◆ **Work instruction**:
Find the word "title" in the records below. List each line containing it.

===== Source material =====

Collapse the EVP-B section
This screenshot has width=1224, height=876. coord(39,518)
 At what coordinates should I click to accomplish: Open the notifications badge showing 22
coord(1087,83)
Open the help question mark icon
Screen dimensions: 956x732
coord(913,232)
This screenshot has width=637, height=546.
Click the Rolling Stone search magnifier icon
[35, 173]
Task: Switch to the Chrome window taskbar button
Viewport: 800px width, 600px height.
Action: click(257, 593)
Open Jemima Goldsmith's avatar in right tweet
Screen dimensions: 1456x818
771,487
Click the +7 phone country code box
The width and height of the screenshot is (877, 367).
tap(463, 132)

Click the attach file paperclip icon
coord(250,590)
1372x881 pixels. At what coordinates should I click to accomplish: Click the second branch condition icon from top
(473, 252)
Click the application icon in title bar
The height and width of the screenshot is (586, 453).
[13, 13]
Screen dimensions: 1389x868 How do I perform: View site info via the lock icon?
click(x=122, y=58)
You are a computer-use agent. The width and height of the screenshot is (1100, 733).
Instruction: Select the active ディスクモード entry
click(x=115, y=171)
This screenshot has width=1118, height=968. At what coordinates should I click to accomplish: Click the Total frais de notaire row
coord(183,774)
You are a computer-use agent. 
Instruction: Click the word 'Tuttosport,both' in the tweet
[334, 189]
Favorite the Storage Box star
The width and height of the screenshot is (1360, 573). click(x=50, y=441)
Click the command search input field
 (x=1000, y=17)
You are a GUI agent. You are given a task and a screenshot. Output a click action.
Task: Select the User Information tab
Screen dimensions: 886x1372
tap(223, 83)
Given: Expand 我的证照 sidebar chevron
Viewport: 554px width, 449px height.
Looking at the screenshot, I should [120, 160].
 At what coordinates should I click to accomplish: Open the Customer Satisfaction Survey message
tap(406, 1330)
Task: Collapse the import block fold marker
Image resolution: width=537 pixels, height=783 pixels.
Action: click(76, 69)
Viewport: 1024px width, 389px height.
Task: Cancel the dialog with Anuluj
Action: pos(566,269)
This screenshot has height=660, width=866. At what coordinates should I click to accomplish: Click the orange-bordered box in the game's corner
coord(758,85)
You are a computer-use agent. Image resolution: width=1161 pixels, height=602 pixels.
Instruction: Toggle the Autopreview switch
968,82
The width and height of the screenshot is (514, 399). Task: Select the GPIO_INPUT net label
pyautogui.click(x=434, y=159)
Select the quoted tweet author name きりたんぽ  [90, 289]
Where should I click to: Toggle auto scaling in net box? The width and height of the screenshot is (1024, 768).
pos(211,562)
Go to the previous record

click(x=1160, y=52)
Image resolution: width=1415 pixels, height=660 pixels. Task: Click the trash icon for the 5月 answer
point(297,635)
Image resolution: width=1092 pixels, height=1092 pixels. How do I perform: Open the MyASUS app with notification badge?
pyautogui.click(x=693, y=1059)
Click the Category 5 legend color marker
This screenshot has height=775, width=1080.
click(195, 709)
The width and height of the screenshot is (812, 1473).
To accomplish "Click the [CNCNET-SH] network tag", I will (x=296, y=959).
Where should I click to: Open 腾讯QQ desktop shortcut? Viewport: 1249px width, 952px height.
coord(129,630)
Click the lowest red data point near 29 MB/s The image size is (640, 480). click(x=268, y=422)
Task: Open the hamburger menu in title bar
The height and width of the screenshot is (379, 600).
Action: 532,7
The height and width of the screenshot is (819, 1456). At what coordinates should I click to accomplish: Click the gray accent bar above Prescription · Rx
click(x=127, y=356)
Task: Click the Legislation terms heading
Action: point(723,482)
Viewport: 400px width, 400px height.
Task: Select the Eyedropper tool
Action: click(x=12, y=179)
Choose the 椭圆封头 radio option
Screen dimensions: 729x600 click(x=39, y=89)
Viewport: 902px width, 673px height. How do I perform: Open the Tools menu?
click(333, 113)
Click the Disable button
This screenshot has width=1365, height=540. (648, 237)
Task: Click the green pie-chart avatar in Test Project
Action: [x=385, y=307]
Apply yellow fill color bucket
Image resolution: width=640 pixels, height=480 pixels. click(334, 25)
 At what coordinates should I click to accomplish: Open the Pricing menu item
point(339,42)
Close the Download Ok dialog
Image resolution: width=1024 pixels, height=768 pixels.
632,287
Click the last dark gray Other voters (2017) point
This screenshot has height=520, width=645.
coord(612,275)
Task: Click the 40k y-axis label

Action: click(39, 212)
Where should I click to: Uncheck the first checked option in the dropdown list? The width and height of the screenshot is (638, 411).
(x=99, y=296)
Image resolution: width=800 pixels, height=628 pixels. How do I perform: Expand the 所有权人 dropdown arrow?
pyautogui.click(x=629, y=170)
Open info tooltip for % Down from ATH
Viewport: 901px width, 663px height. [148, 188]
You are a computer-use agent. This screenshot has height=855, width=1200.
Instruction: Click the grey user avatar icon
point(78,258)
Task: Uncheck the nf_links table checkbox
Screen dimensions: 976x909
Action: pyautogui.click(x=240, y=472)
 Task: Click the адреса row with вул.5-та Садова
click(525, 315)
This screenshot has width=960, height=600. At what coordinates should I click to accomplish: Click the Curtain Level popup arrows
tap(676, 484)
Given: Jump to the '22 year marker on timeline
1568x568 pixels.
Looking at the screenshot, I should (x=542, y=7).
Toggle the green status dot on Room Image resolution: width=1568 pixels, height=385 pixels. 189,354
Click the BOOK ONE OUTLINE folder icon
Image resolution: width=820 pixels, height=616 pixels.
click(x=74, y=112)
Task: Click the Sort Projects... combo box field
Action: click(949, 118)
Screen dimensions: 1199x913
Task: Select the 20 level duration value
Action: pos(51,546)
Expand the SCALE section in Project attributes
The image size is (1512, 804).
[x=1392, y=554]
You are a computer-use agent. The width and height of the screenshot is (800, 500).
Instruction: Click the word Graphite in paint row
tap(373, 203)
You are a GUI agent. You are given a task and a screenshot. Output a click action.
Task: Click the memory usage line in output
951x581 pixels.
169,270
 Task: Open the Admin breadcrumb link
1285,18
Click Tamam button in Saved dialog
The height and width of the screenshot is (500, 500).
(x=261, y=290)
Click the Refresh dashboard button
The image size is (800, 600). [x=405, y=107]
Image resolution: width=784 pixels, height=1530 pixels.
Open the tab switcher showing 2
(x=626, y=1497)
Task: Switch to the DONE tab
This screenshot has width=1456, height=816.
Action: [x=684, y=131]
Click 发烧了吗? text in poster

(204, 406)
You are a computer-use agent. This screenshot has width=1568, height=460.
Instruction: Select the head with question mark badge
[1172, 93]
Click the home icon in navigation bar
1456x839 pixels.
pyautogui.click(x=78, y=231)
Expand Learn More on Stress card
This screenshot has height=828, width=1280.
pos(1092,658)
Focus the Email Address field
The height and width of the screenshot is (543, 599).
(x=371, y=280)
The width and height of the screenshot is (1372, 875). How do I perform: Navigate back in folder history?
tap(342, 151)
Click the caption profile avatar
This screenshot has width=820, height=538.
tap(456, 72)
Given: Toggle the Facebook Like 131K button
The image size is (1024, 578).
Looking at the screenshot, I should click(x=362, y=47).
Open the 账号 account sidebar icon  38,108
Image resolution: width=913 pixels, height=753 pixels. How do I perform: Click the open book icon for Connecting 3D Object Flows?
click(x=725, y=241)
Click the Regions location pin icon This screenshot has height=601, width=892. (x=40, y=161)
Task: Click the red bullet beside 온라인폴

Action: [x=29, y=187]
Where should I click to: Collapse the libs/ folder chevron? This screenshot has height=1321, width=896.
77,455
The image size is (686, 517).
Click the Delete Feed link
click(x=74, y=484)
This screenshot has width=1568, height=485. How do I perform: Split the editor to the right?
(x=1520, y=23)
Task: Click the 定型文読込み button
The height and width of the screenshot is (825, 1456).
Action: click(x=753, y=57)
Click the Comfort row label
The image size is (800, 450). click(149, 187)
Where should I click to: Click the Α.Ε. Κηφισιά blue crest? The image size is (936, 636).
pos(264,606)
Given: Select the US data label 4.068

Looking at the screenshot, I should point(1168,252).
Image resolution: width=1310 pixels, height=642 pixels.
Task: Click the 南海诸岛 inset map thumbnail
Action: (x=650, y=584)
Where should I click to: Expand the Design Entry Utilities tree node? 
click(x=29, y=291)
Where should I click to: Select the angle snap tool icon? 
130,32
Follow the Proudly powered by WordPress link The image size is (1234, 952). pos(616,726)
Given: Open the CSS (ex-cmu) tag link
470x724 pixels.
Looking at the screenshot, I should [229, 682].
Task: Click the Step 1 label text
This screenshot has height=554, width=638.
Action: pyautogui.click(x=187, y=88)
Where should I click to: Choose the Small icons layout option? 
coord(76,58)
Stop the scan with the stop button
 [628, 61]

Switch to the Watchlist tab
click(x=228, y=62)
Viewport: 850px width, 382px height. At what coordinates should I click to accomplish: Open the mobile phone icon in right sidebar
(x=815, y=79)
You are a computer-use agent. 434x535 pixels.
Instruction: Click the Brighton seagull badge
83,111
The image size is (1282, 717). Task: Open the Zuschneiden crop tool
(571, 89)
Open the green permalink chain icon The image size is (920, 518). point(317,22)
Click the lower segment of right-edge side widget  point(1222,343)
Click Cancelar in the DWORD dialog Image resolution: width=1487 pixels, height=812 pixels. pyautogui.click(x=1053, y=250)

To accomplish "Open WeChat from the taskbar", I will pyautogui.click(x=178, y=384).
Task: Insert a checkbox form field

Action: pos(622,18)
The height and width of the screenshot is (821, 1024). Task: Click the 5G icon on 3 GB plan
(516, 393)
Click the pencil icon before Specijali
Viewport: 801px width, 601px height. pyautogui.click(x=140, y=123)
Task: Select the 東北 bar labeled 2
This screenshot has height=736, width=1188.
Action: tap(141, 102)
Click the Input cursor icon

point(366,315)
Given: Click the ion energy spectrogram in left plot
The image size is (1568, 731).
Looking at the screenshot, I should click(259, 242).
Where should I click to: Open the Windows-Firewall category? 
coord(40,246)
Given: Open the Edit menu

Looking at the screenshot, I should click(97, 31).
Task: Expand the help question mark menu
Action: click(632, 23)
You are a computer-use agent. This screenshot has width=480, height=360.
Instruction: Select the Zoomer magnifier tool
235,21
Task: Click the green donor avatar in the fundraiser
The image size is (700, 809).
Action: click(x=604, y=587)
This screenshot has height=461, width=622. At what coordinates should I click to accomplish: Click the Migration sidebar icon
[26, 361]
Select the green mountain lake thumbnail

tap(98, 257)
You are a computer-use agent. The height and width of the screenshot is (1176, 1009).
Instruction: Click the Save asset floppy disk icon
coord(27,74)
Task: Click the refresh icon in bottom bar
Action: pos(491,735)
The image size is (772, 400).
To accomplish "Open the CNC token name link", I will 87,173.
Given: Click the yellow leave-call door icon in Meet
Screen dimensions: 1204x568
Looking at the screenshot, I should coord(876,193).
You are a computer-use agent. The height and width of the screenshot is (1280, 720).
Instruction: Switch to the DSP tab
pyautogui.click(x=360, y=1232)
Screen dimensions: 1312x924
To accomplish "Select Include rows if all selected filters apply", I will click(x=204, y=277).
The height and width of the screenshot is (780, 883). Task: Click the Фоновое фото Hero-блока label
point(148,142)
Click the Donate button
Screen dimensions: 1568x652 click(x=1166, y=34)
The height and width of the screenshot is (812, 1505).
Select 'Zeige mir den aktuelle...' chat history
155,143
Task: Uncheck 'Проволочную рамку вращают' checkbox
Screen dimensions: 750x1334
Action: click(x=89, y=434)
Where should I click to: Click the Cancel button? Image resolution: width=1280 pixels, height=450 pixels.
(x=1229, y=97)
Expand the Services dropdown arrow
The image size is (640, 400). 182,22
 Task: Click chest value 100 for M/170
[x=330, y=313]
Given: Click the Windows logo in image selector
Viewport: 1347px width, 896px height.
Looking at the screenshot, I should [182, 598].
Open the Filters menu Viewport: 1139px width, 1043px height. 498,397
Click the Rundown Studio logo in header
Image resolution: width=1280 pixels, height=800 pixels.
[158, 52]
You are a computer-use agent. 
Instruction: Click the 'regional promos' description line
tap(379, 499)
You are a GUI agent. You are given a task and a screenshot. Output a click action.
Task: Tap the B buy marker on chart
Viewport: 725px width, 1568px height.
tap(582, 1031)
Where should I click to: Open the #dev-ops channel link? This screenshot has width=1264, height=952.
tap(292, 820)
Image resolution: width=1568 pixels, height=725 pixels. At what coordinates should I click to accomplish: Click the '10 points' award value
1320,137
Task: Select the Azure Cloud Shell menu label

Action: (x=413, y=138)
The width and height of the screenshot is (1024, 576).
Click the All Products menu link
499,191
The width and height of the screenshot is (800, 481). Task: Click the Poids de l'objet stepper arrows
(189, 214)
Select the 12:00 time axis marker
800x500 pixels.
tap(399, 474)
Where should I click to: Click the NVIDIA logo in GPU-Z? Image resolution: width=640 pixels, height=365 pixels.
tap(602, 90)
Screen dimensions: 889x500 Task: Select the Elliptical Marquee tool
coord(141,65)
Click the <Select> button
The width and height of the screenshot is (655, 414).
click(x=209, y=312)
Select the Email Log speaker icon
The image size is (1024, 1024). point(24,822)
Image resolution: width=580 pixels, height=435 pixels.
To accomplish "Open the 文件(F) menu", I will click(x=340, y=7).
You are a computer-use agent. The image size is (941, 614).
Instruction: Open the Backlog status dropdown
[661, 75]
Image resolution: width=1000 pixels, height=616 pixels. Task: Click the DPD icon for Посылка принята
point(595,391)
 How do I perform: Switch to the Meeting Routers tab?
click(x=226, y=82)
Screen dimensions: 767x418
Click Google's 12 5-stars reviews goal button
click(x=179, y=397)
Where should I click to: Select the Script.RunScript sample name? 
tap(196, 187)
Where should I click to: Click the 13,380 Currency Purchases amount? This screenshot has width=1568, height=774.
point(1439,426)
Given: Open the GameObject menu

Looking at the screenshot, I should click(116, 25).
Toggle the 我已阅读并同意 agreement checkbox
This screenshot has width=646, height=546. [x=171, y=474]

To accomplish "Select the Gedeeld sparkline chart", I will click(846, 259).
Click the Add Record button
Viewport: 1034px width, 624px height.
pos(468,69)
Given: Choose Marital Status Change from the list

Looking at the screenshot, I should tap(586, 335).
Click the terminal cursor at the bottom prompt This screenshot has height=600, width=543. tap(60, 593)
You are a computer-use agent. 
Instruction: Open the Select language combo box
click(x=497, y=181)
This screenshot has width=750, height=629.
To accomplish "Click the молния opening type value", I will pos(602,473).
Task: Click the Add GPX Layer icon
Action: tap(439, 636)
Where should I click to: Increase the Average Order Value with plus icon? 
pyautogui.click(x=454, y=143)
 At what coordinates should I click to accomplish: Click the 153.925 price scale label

=====

◆ **Solution**:
Click the application icon in title bar
Task: Open the hamburger menu in title bar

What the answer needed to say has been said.